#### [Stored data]

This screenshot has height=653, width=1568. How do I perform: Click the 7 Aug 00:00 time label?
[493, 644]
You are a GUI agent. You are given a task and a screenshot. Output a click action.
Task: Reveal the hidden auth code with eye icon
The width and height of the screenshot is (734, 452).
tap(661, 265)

--

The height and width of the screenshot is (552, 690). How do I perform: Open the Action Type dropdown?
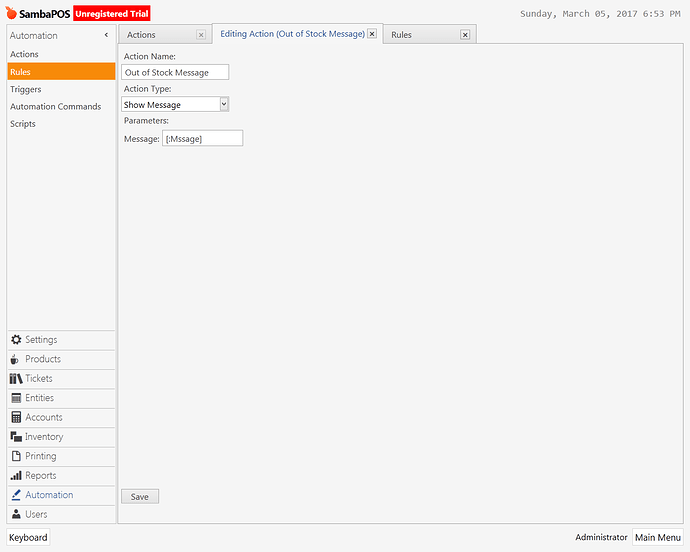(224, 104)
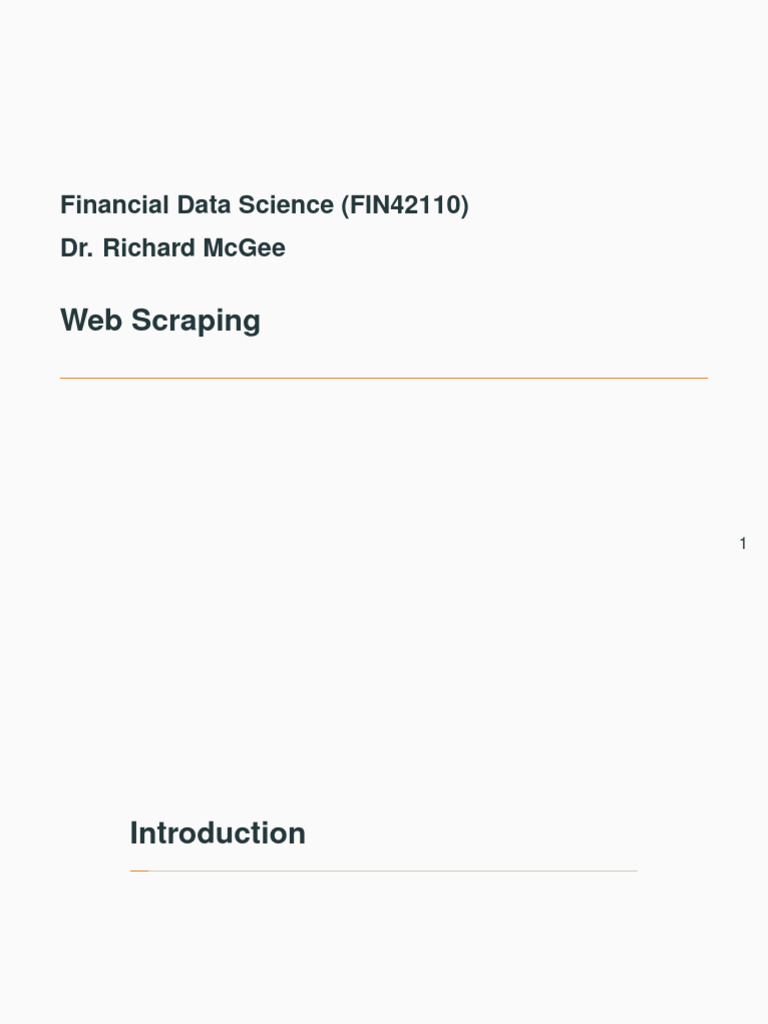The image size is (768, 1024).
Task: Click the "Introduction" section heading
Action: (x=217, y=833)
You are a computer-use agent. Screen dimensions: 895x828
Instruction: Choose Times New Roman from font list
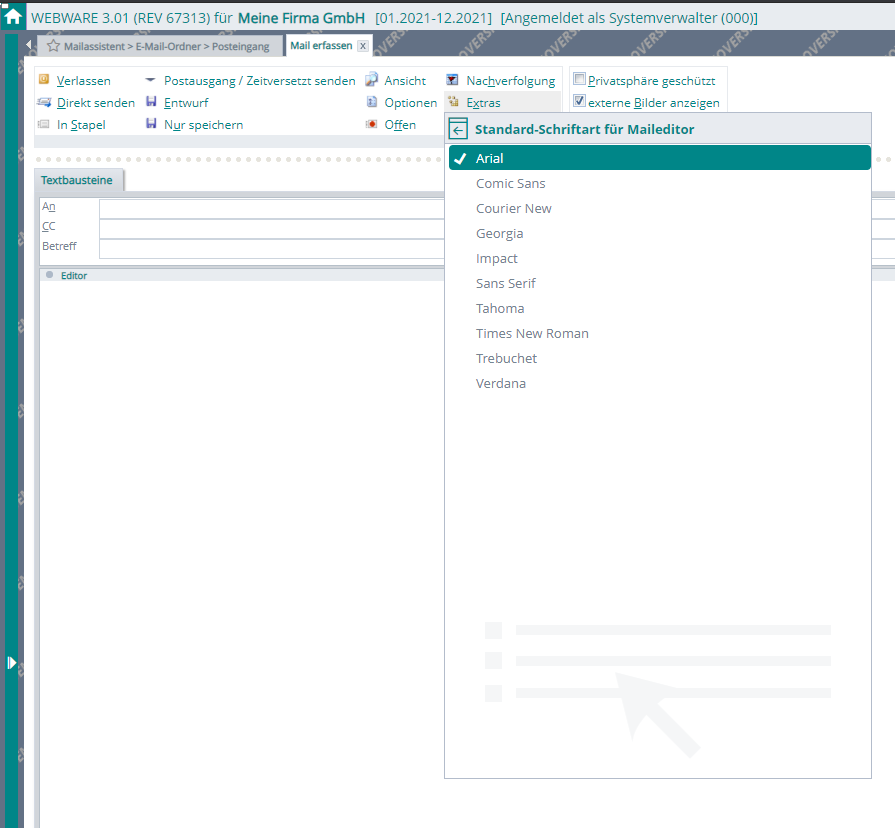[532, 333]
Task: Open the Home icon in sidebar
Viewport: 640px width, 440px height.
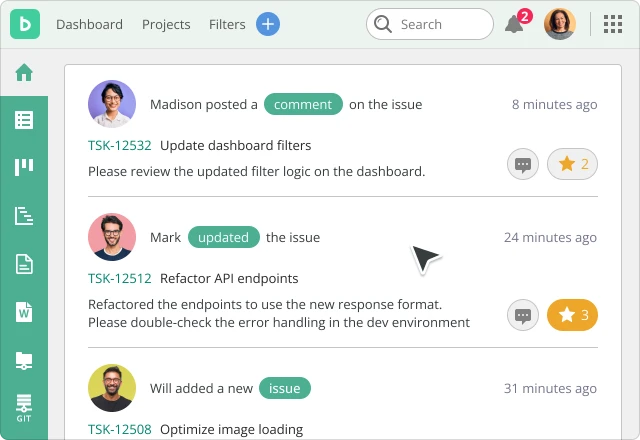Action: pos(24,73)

* * *

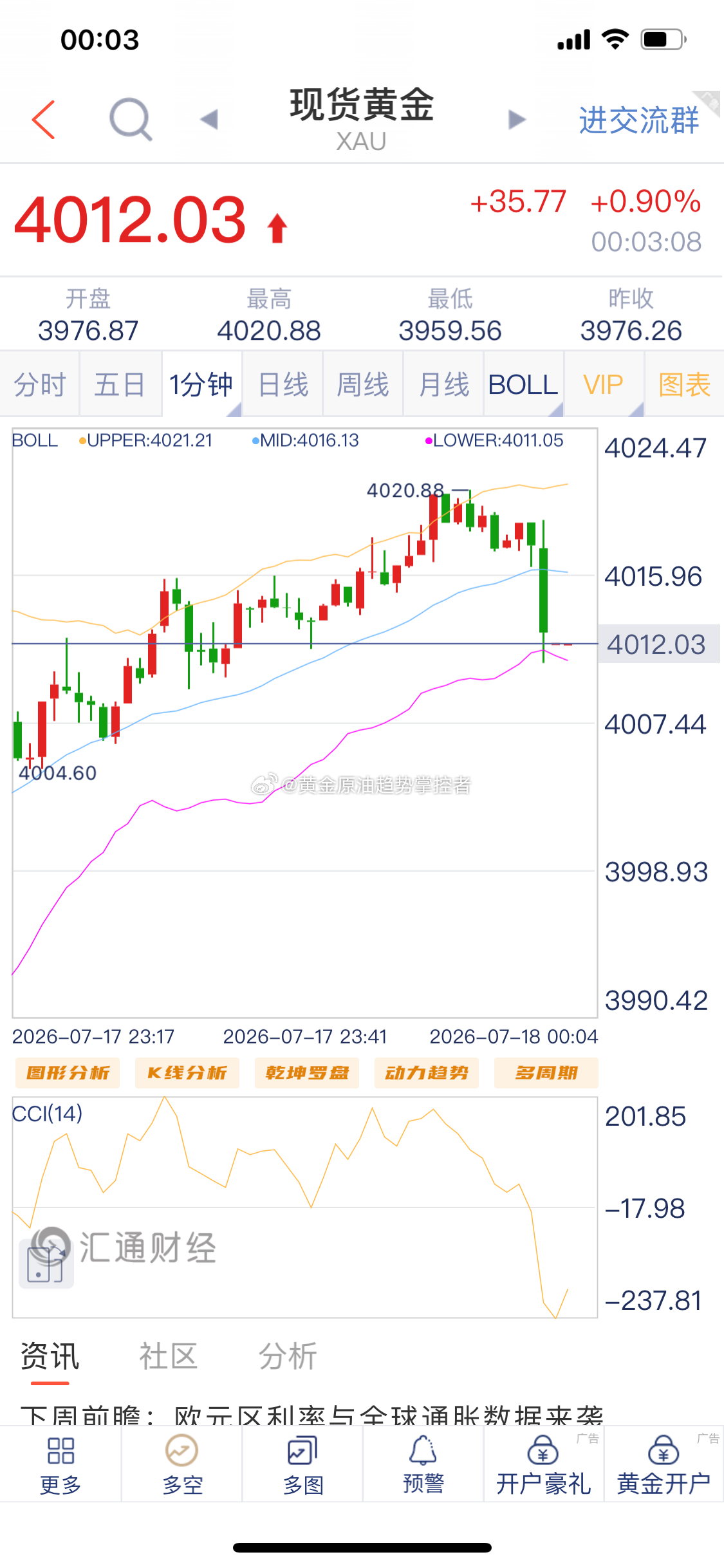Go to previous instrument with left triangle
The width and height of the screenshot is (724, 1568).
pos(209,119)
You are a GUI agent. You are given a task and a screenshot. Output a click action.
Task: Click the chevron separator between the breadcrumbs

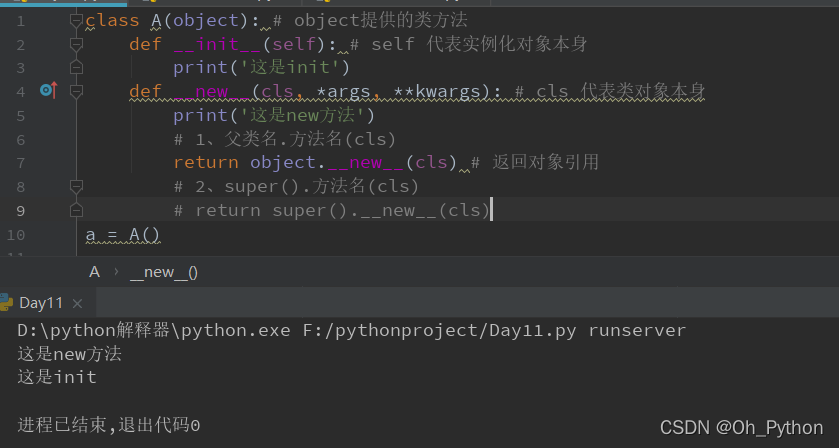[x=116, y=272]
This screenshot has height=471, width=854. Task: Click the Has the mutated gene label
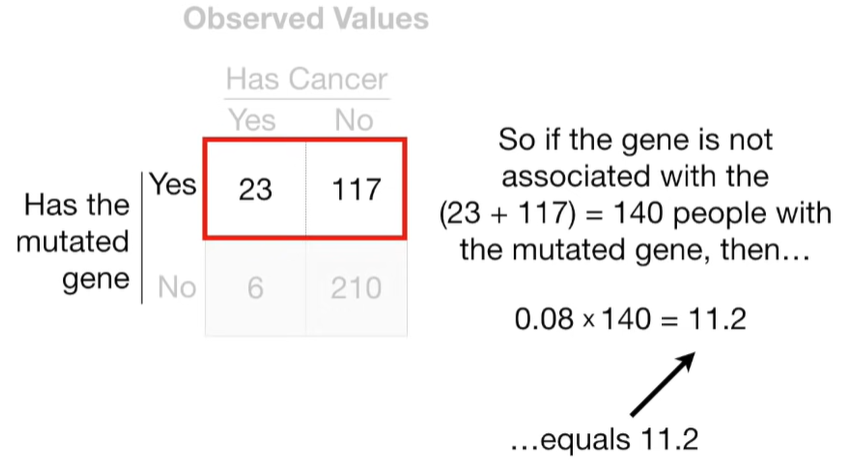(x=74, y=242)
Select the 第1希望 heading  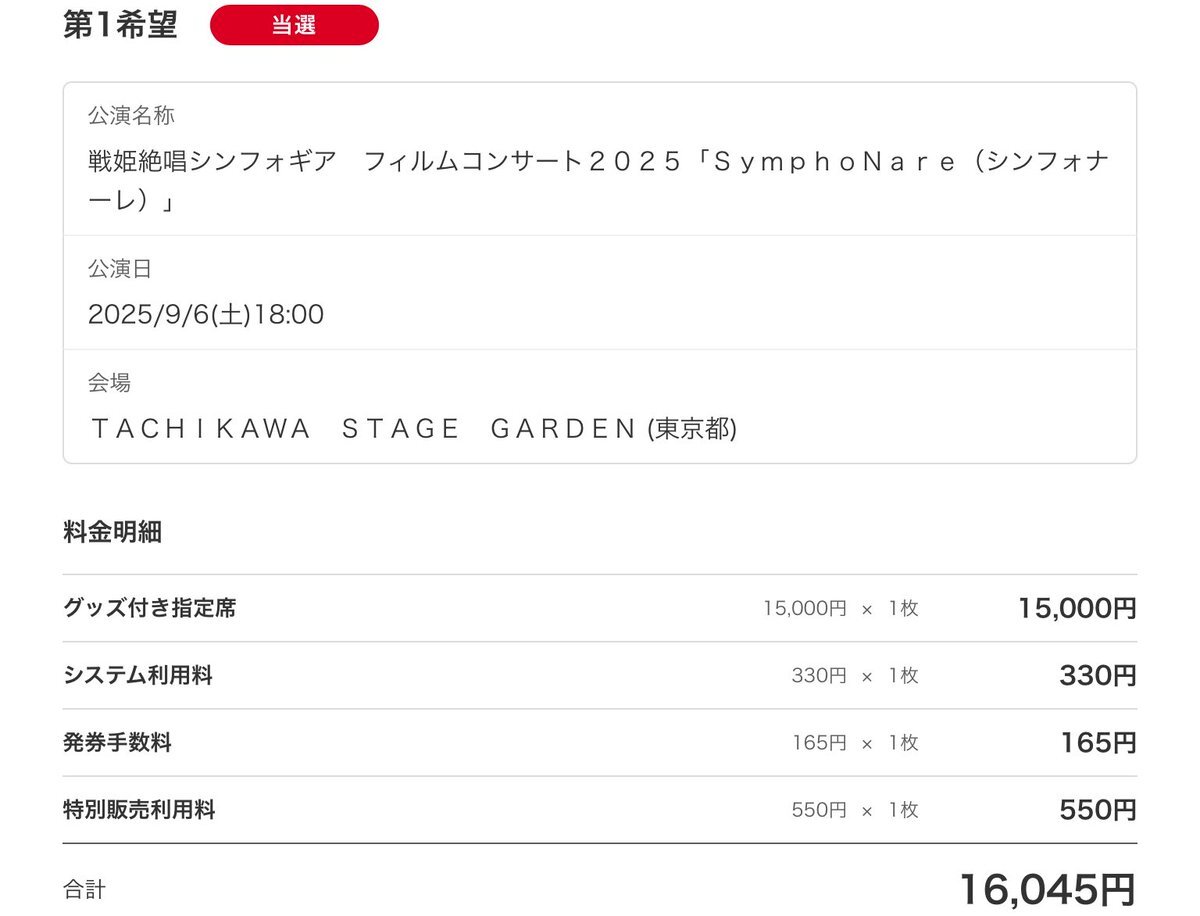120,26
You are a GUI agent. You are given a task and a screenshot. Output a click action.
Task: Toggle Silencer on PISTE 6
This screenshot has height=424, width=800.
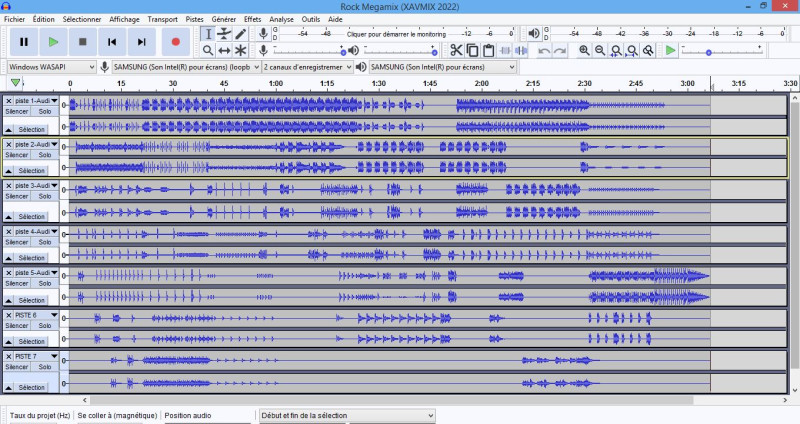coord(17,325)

#### [Work order]
Retype only the stretch of lines above starting at the one with "This screenshot has height=653, width=1568." and stopping at the one with "Task: Reveal the", exactly as written, with both kept.

#### [Task answer]
This screenshot has height=653, width=1568. How do I perform: Click the 7 Aug 00:00 time label?
[493, 644]
You are a GUI agent. You are given a task and a screenshot. Output a click action.
Task: Reveal the hidden auth code with eye icon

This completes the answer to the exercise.